Журнал «Новый мир»
Шрифт:
Эткинда интересует психология современников, в чьих душах соединялось подчас несоединимое: пребывание в партии и ненависть к ней; трусость и гражданское мужество; рабство и героизм. Такими противоречивыми чертами отмечены, например, портреты именитых писателей, с которыми автора свела жизнь, — Павла Антокольского и Михаила Дудина… Или, скажем, ректора Тульского пединститута А. М. Богданова, в труднейшие годы принимавшего на работу евреев, или А. Д. Боборыкина, ректора ленинградского Педагогического института, который, насколько мог, пытался смягчить карательные акции против «антисоветчиков». Нельзя не упомянуть и о Солженицыне, которому Эткинд уделяет на страницах «Барселонской прозы», кажется, наибольшее внимание (новеллы «Другой» — глава «Русский писатель и два еврея», «Обошлось»). Его отношение к Солженицыну — двойственное. С нескрываемым восхищением пишет он и в 90-е годы о волевых качествах знаменитого писателя; но с горечью — об эволюции его взглядов. «Странно, что Солженицын не увидел солидарности тех, кто причастен к культуре, не оценил независимой от состава крови потребности интеллигенции к взаимоподдержке». Взгляд на Солженицына был и остается важным критерием в России; им поверяется человек и его гражданская позиция.

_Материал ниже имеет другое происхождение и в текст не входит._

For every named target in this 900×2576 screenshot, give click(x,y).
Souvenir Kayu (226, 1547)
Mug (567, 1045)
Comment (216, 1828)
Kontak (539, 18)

В 60-е годы Эткинда и Солженицына многое сближало; оба были противниками системы, ее критиками, диссидентами. Но уже тогда между ними пролегала граница: подобно многим советским интеллигентам, Эткинд был и вправду всего лишь «незаговорщиком», тогда как Солженицын — борцом. Оставляя в стороне этот непростой вопрос, отметим: идейное расхождение Солженицына и Эткинда отражает в известной степени два противоположных пути, которыми искони двигалась наша общественная мысль: «национальный» и «космополитический».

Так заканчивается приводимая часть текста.